Tiene seis años de vivir en el país y con frecuencia sale en los medios de comunicación, pues su paso por la embajada venezolana ha sido agitada: su presidente lo ha visitado tres veces en menos de un año y ha hecho un sinfín de promesas por las que él constantemente responde.

Su oficina huele a chavismo. Chávez en un retrato frontal con el rostro maquillado y sonriente, Bolívar erguido en otra fotografía, y en la mesa una pila de libros: “Patria, socialismo o muerte”, se lee en la carátula.

Gómez es de hablar rápido, pega las palabras cuando conversa y a veces es difícil entenderle. Igual que Chávez, defiende con firmeza el revés que hace una semana sufrió el gobierno cuando el 50.70% de los venezolanos que participaron en el referéndum sobre las reformas constitucionales que promovió Chávez, le dijo No. Un 49.29% apoyó a Chávez.

La reforma pretendía el cambio de 69 artículos de la Constitución. Contemplaba, entre otras cosas, la reelección presidencial indefinida, ampliaba de seis a siete el período presidencial, reducía a seis horas la jornada laboral y creaba un sistema de seguridad social para los trabajadores informales y autónomos.

Según Gómez, la derrota se debió a un simple asunto de mercadeo. “No pudimos hacer que la gente asimilara la propuesta”, dice sin bajar la guardia. Con ese No parte del socialismo del siglo XXI que Chávez vende, por el momento quedará paralizado. Para mientras, “hay que reflexionar”, dice Gómez.

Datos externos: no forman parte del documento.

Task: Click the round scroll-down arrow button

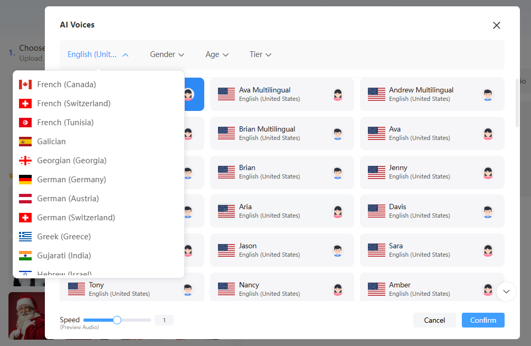Action: tap(506, 291)
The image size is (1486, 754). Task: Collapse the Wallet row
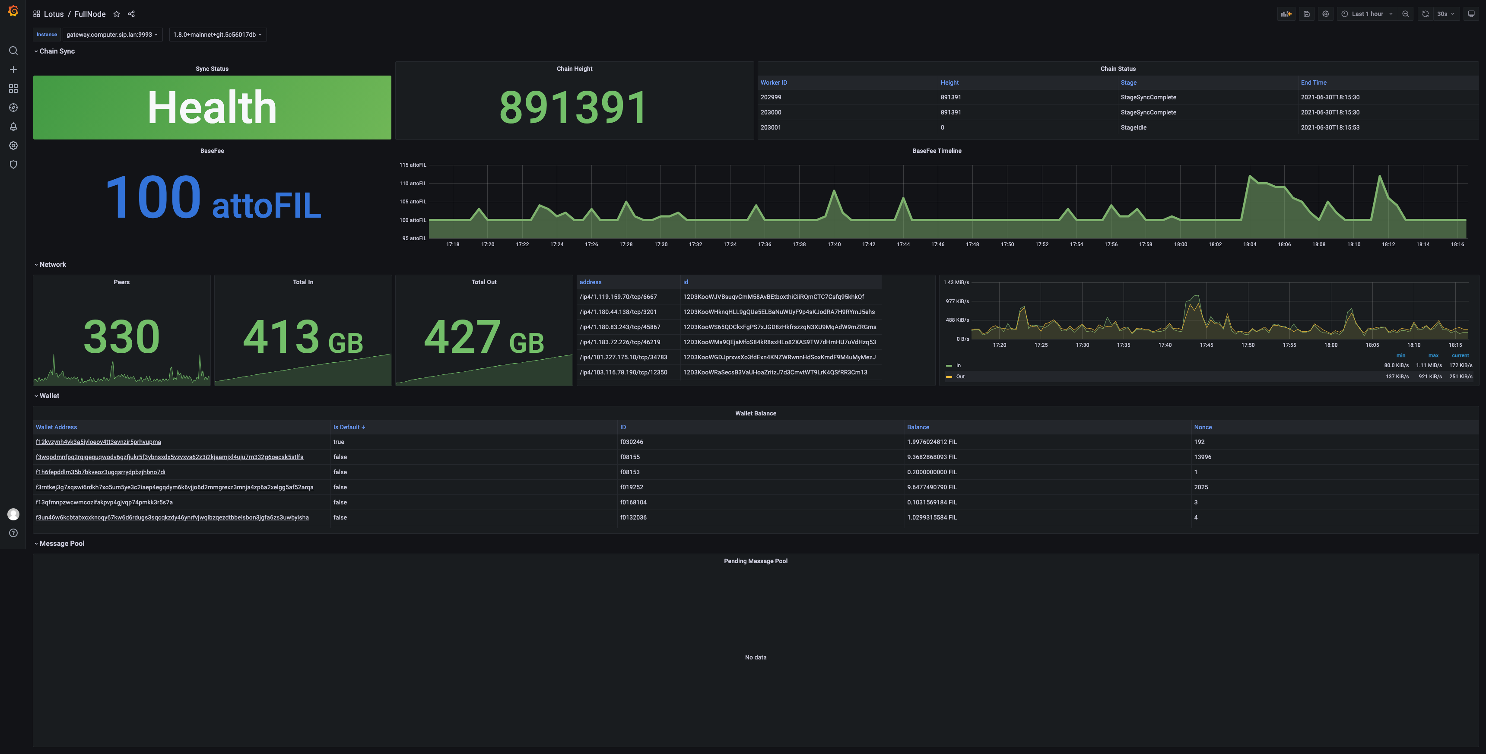(x=49, y=396)
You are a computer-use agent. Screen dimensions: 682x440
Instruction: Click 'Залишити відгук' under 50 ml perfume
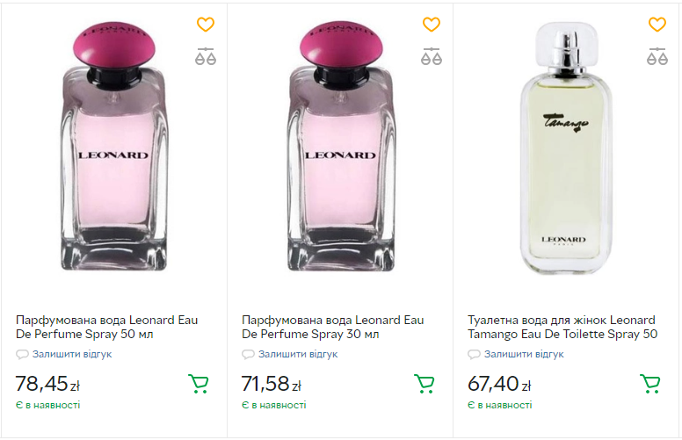(x=72, y=355)

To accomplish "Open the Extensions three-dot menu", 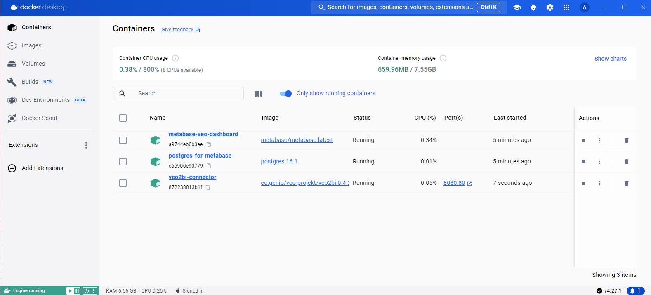I will click(x=86, y=145).
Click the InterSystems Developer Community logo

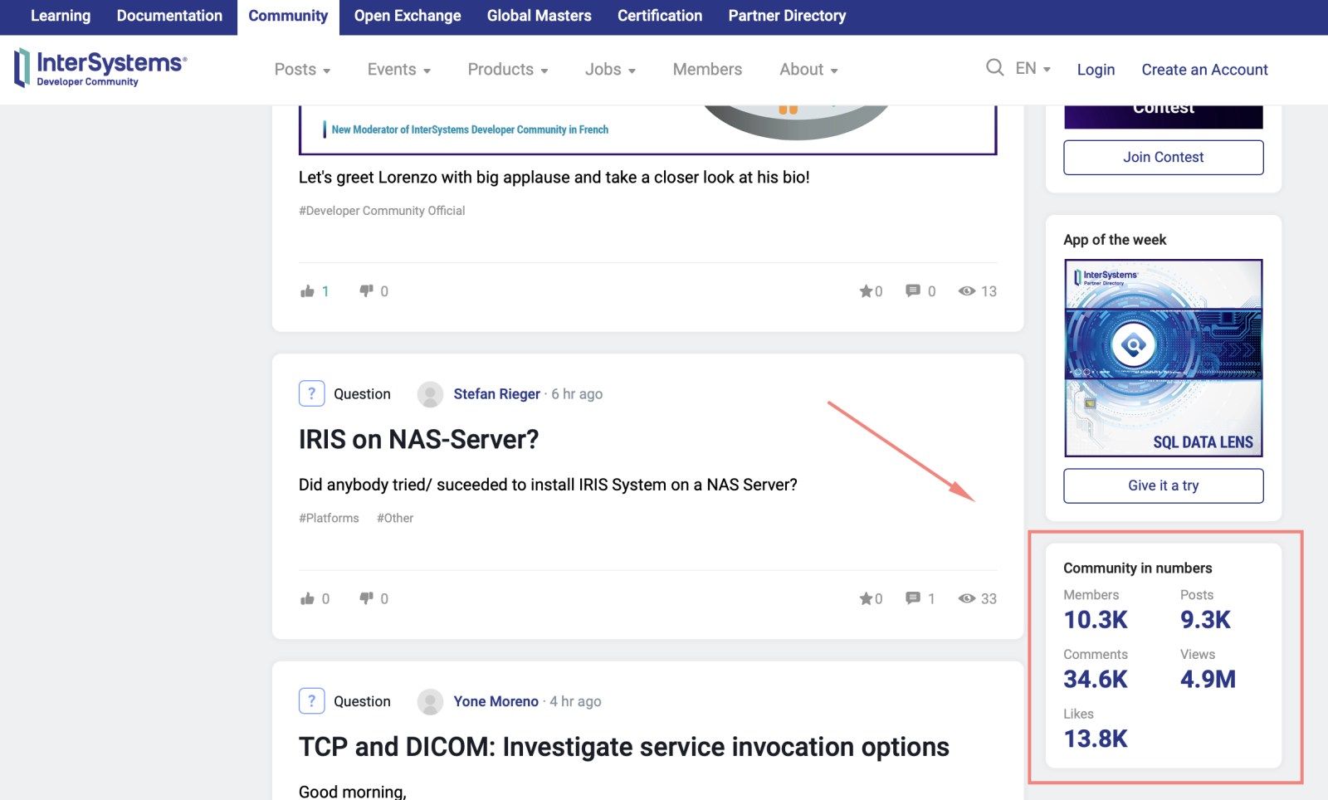[x=100, y=68]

¿Qué significa la victoria del No para el gobierno venezolano?

Nos sorprendió mucho el triunfo del No. Yo diría que más que el triunfo del No, fue la pérdida del Sí. En Venezuela éste es el onceavo acto electoral. Habían concurrido diez eventos y los había ganado el Presidente, entre ellos tres referéndum. De manera que hasta por inercia se pensaba que el Presidente iba a ganar. Sobrestimamos nuestra capacidad y nuestra fuerza.

Nos descuidamos al hacer el trabajo. La propuesta sustancial para convertir a Venezuela por la vía constitucional en un estado socialista, para producir grandes cambios en la estructura social, política y económica de Venezuela, no fue asimilada bien por la población. Coincido con el presidente Chávez en que ésta fue una propuesta a destiempo, anticipada.

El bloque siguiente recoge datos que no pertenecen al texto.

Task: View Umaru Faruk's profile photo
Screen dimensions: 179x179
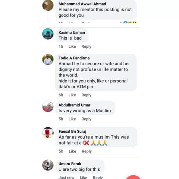Action: tap(48, 165)
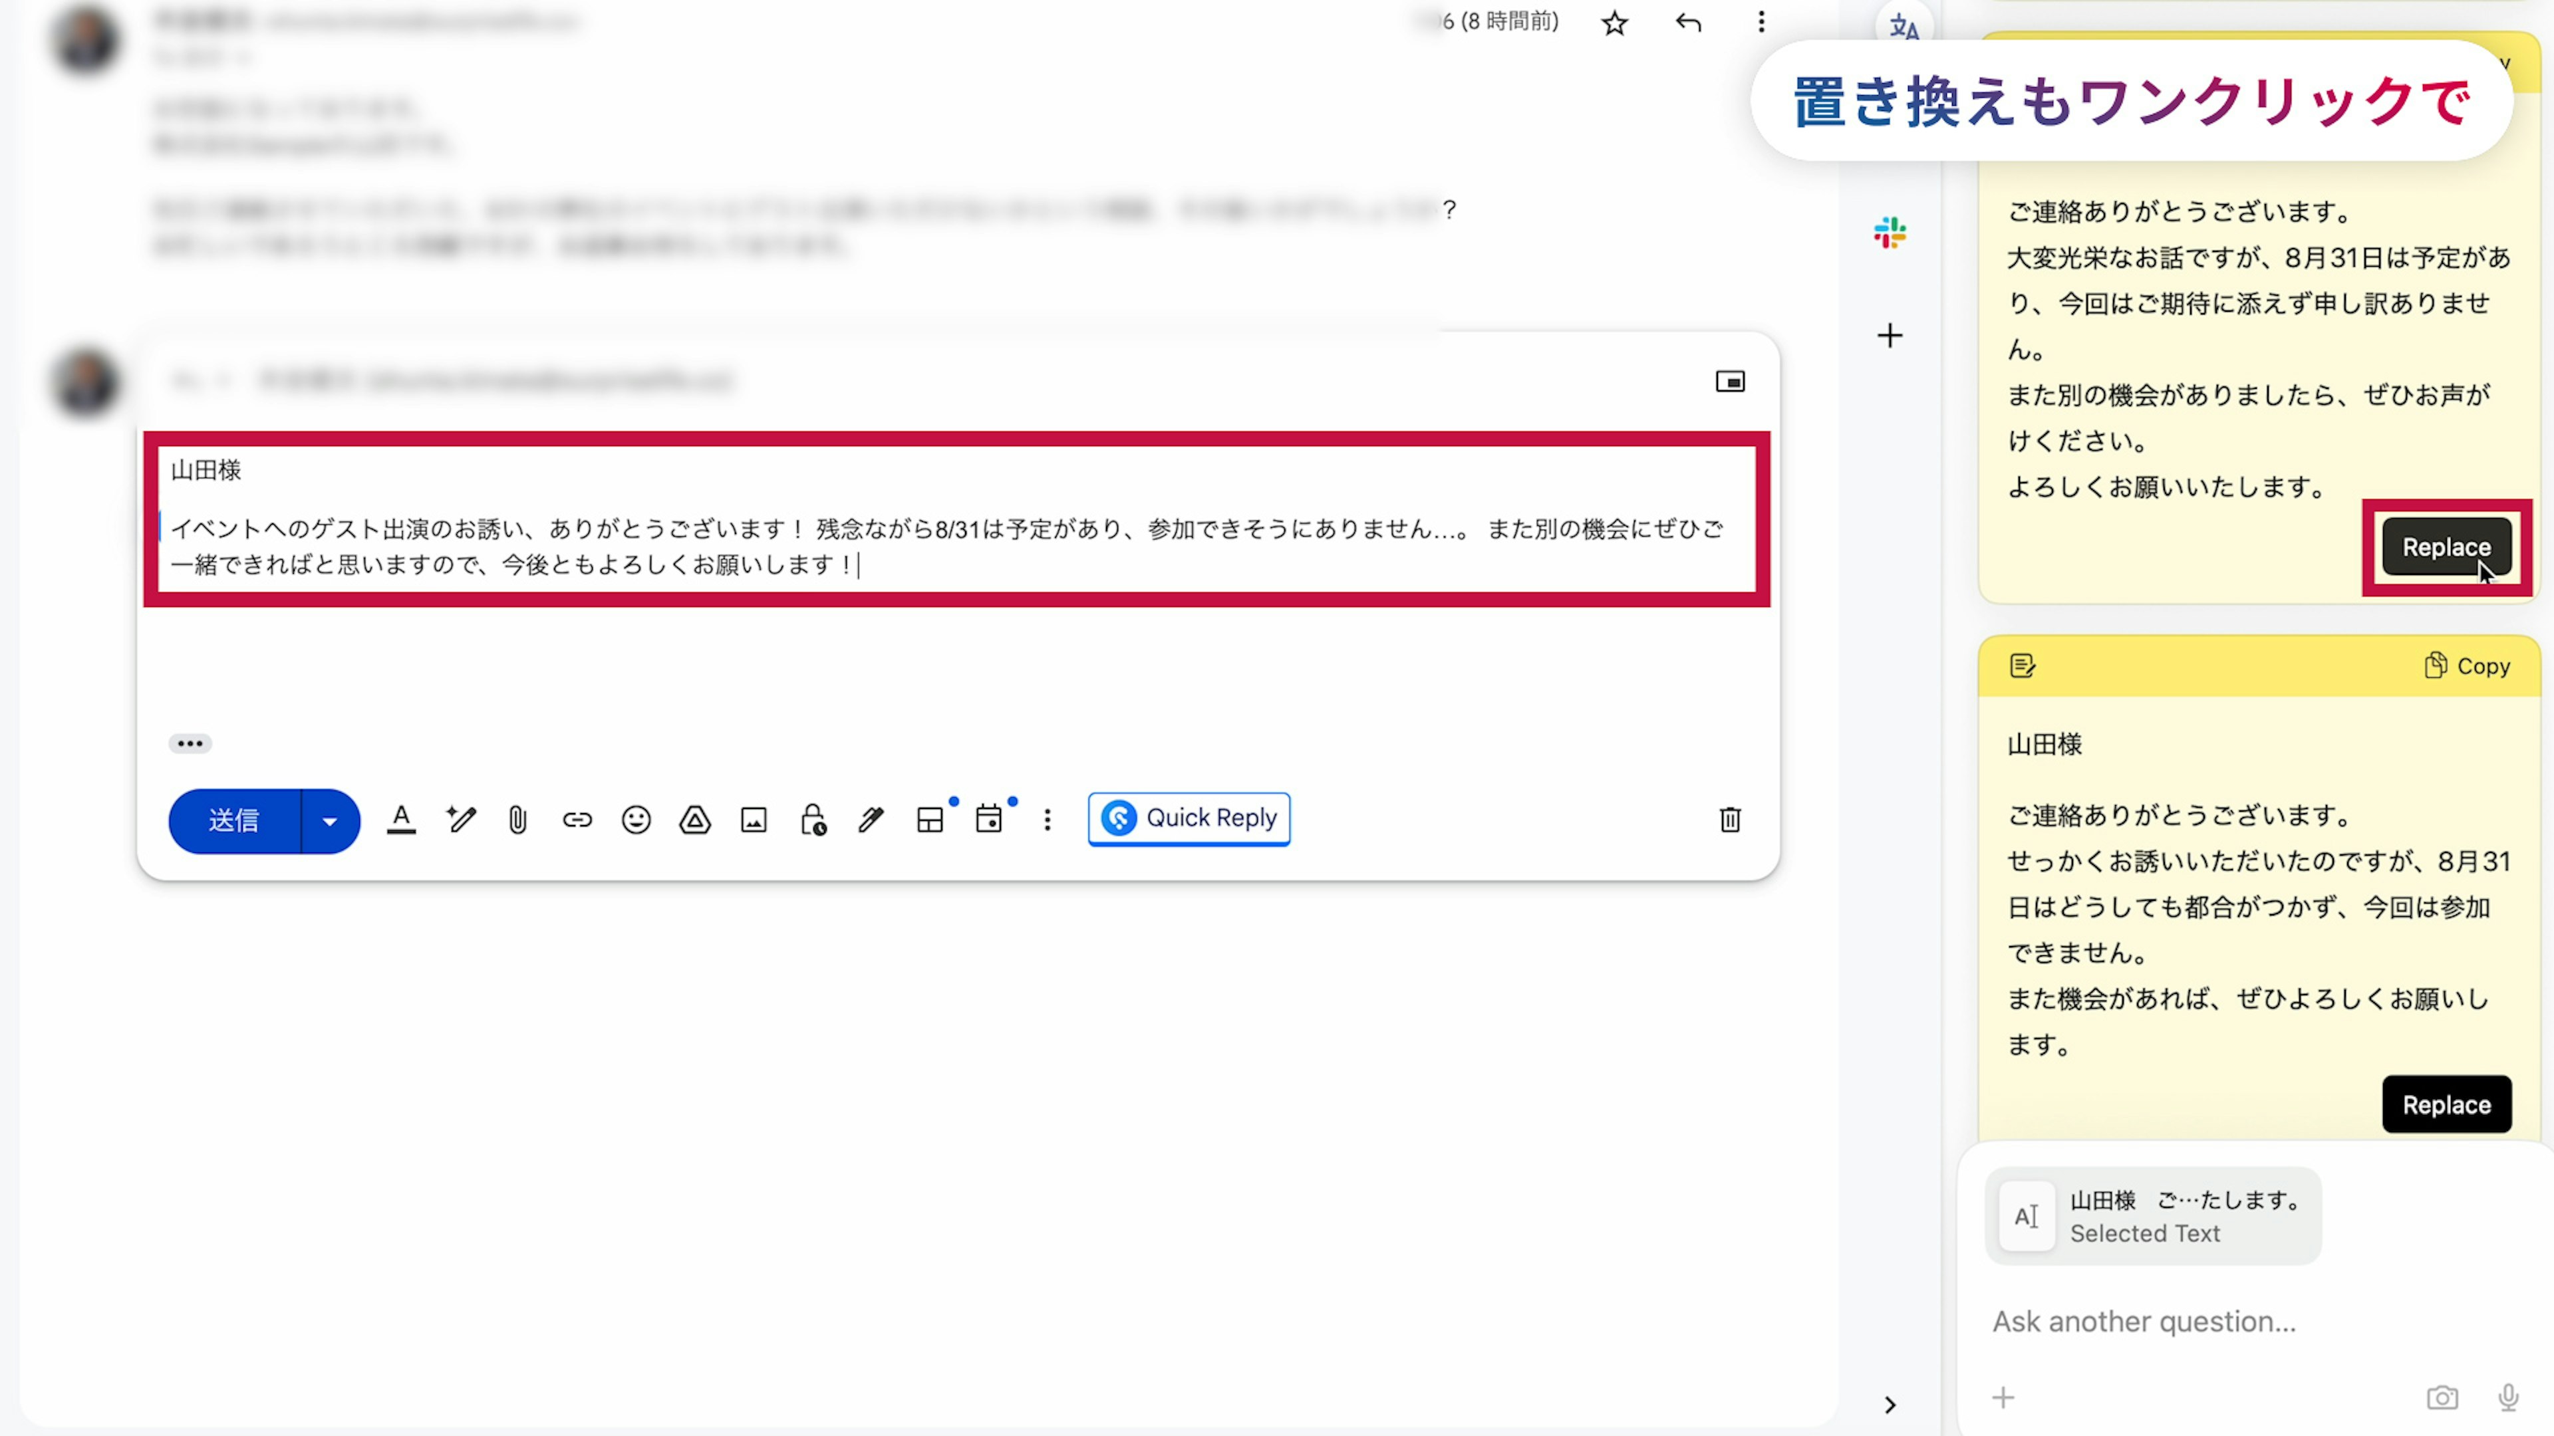The width and height of the screenshot is (2554, 1436).
Task: Open send options dropdown arrow
Action: tap(330, 821)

Si analizas los resultados del referéndum, el No obtuvo apenas 120 mil votos más que los obtenidos en las elecciones de 2006, cuando se eligió al presidente de la República y hubo un incremento de casi tres millones de electores, de manera que el aumento de esa cantidad de votos es nada prácticamente. El Sí, en cambio, perdió tres millones de votos.

Esa pérdida de votos se debió a que nosotros no logramos hacer una campaña comunicacional que llevase la propuesta a la gente. La gente no tuvo tiempo de digerir la propuesta de fondo para transformar la realidad venezolana.

La gente asimiló la parte negativa de la oposición, que íbamos a quitar la patria potestad de los padres a los hijos, que íbamos a confiscar. El miedo de la gente a perder algo influyó.

¿Fue un asunto de mercadeo, no supieron vender bien la propuesta entonces?
Por supuesto. La gente no conocía a profundidad la propuesta.

E indefinida.
No es indefinida porque tiene fin, cuando el candidato se muera, tiene fin, cuando el candidato desista, tiene fin. Es continua, no indefinida. Cualquier persona, no sólo Chávez, cualquier venezolano podría postularse. No es exclusiva para Chávez.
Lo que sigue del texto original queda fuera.